Dataset entries
┌──

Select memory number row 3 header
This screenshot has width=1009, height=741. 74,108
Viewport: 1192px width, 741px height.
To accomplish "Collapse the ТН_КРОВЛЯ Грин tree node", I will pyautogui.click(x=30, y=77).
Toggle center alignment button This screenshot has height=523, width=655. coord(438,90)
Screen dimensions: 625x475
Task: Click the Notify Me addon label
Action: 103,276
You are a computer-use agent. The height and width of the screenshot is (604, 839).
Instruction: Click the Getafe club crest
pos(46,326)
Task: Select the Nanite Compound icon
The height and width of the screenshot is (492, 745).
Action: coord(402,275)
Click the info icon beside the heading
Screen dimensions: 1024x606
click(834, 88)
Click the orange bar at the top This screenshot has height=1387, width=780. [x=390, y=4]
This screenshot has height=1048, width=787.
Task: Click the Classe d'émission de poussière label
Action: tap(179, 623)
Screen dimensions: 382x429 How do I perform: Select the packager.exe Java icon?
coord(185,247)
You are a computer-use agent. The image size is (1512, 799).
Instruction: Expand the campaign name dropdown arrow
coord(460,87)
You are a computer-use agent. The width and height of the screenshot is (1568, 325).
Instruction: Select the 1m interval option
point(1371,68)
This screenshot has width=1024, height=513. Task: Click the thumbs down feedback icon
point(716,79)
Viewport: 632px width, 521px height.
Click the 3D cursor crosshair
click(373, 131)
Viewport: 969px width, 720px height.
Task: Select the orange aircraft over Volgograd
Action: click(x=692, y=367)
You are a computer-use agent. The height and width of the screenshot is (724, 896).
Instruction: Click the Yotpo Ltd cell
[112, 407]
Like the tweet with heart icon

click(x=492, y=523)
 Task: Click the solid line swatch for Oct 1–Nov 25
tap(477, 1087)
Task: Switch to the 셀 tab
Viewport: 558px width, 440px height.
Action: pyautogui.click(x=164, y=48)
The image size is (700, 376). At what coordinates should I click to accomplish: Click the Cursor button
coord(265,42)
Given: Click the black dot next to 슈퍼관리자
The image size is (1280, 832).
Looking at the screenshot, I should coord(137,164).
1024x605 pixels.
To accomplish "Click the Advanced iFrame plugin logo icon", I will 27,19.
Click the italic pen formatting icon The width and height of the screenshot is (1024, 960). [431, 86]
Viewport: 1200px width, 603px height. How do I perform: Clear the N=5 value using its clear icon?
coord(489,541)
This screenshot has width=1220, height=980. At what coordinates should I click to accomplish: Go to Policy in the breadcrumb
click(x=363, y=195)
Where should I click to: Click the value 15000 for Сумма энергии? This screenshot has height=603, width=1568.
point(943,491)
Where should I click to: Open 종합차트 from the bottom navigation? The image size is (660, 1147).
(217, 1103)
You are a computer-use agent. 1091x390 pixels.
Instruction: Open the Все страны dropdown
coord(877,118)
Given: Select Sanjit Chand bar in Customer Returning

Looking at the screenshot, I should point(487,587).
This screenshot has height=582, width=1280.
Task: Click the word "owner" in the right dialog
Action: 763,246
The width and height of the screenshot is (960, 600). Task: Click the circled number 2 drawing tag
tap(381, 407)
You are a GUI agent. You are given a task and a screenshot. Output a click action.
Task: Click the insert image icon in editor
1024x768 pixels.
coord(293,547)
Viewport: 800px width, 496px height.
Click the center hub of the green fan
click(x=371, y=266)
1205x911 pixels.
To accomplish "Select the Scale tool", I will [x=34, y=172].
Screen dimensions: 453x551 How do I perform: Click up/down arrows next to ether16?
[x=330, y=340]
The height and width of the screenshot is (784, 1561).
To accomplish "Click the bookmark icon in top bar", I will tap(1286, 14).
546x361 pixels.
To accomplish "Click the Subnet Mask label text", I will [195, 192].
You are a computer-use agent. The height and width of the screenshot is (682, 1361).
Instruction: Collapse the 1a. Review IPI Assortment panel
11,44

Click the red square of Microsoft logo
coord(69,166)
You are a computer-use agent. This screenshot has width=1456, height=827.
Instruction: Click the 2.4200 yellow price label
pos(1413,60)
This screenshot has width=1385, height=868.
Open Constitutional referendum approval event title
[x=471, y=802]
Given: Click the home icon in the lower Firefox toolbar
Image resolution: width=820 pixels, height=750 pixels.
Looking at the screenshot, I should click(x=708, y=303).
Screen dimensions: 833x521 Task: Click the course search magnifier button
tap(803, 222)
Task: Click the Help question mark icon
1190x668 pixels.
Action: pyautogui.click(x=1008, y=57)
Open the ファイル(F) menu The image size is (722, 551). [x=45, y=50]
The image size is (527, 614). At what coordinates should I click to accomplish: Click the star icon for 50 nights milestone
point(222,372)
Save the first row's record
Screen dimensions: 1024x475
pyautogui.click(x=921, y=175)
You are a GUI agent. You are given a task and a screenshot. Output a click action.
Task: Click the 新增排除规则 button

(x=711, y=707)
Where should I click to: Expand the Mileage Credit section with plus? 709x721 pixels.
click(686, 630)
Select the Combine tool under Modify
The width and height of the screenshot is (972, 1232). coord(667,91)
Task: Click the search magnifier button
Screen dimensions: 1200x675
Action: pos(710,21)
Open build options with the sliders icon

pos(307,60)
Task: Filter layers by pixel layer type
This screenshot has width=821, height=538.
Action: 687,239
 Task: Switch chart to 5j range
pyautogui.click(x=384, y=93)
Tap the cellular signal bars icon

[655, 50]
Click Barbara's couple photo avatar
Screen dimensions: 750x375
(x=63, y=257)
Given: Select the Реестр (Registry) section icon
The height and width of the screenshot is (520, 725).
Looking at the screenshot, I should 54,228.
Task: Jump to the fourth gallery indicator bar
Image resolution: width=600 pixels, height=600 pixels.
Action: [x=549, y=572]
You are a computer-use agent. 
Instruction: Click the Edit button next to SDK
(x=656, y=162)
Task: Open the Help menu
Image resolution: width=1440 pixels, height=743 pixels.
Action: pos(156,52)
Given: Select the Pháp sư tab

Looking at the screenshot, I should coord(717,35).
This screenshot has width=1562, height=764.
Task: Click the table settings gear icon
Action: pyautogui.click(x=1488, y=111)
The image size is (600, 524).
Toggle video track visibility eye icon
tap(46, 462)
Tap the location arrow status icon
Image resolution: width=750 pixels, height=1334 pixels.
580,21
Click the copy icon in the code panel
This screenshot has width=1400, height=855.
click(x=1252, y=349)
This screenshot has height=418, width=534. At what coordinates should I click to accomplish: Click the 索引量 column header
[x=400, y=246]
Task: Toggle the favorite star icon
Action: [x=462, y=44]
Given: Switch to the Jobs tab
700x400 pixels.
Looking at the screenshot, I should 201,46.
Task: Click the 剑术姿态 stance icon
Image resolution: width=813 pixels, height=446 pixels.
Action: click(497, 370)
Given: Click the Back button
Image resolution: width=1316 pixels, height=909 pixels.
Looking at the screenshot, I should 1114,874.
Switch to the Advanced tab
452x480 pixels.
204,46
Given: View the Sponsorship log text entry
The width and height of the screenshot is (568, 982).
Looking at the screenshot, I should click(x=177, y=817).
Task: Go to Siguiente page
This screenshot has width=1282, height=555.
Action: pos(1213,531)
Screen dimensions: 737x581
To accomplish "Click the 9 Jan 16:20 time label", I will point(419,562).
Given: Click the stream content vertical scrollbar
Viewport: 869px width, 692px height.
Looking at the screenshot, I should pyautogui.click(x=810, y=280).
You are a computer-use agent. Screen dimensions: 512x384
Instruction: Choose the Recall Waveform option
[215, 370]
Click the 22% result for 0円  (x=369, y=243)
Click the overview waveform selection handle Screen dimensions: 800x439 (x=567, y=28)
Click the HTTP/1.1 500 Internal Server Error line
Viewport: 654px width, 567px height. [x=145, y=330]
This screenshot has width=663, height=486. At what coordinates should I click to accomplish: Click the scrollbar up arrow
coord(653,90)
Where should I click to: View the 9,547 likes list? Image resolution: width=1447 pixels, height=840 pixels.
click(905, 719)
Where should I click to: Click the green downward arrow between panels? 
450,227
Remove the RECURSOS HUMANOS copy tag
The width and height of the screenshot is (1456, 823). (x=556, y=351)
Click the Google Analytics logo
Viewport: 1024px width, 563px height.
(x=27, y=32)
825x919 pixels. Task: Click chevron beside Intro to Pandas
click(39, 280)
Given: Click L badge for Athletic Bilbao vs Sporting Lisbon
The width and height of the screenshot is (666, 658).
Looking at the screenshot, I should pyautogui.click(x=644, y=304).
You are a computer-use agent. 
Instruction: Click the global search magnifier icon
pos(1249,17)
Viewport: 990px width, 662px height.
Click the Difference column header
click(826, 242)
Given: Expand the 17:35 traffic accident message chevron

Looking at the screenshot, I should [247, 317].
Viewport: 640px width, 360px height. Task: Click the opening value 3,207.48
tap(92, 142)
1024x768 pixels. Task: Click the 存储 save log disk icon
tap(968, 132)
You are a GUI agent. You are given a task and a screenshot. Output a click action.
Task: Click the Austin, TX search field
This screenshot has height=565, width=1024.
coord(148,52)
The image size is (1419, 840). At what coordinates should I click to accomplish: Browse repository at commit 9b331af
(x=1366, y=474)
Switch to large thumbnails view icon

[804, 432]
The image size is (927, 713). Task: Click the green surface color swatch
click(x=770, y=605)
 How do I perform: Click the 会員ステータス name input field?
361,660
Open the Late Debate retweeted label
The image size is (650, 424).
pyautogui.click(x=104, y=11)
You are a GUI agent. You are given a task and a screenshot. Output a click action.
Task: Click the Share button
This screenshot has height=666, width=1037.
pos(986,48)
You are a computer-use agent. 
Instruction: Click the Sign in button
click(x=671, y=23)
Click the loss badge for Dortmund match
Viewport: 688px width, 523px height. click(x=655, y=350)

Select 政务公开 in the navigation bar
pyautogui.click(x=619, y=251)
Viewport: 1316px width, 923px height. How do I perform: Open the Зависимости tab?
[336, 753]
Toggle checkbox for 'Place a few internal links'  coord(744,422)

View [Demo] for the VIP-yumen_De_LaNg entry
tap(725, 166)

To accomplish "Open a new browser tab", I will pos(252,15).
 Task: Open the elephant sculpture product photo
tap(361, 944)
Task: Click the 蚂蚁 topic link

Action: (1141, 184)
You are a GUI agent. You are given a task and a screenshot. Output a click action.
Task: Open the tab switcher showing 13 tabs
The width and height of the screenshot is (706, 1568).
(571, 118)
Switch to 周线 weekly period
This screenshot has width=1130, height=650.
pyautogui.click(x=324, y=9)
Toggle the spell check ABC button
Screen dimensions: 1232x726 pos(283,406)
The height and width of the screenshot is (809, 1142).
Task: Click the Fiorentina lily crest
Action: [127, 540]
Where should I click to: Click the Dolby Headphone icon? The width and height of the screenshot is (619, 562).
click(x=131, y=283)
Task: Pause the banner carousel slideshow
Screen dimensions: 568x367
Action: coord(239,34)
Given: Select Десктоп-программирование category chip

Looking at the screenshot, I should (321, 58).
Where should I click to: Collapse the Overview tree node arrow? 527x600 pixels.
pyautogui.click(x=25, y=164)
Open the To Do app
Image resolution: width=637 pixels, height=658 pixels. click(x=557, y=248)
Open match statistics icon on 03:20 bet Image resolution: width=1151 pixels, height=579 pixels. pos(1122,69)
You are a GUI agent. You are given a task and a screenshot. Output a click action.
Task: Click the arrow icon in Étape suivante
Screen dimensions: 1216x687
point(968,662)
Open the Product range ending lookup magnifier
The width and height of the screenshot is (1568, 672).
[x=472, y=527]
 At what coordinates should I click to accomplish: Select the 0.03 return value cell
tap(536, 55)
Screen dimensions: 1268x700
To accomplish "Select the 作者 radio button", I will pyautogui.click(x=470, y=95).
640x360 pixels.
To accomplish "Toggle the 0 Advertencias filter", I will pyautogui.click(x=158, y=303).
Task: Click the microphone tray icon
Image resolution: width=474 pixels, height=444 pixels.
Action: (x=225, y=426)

└──

WHAT IS EXPECTED -
Search the data for "menu". Copy each line that has it.

WRITTEN REPLY -
Open the ファイル(F) menu The image size is (722, 551). [x=45, y=50]
Task: Open the Help menu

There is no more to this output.